A 10ª Festa Literária Internacional do Pelourinho, a Flipelô, está celebrando os 25 anos da morte de Jorge Amado, que viveu de 1912 a 2001. O evento, realizado todo ano no mês do aniversário do escritor, que nasceu em 10 de agosto, chegou à sua décima edição com programação que vai da terça-feira (4) até o domingo (9), com expectativa de 250 mil pessoas circulando pelas ruas do Pelourinho.
Entre as obras mais conhecidas de Amado estão Dona Flor e Seus Dois Maridos, Tenda dos Milagres, Tieta do Agreste, Gabriela Cravo e Canela e Tereza Batista Cansada de Guerra. O historiador Rafael Dantas, que participou de uma mesa na Flipelô sobre os 40 anos da Fundação Casa de Jorge Amado, disse que o escritor foi uma espécie de "tradutor do modo de viver da Bahia e do Brasil ao longo do tempo". Dantas comparou Amado a alguém que fazia selfies de Salvador pela escrita, retratando tensões raciais, desigualdades, questões de trabalho e de gênero.

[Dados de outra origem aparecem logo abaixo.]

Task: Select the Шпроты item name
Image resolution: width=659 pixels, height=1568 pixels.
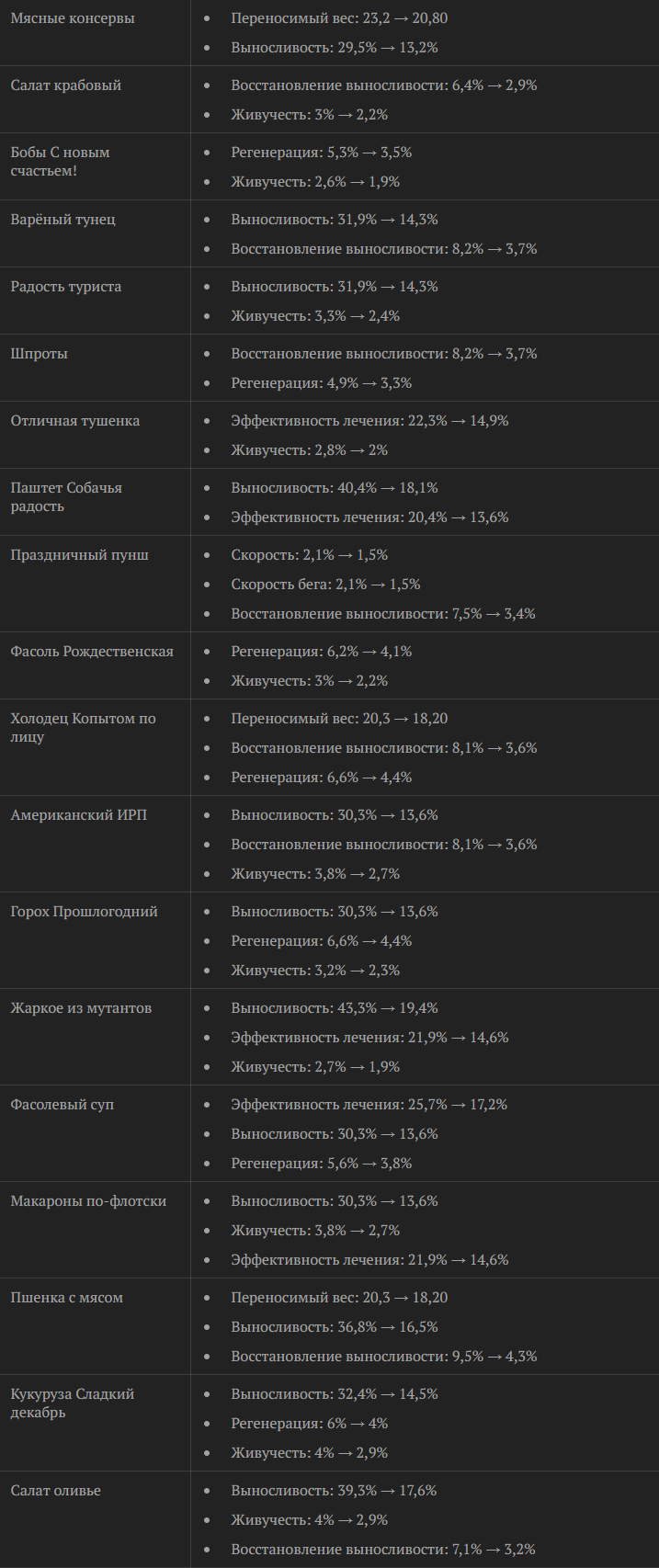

Paloma Jorge Amado, filha do escritor, também participou do debate e disse sentir tristeza todos os dias desde a morte do pai. Para ela, Jorge Amado deixou ao país um "legado de humanismo, de igualdade e de fim para os preconceitos".
Angela Fraga, presidente da Fundação Casa de Jorge Amado, destacou que muitos visitantes chegam à Bahia motivados pela leitura dos livros do autor, citando o romance Jubiabá como exemplo. Ela ressaltou a importância de levar esse legado às novas gerações.
O escritor Domingos Ailton, secretário de Cultura e Turismo de Jequié e autor do livro Anésia Cauaçu, disse que Amado é sua maior inspiração e que os livros do autor, escritos há cerca de 80 anos, continuam bastante atuais.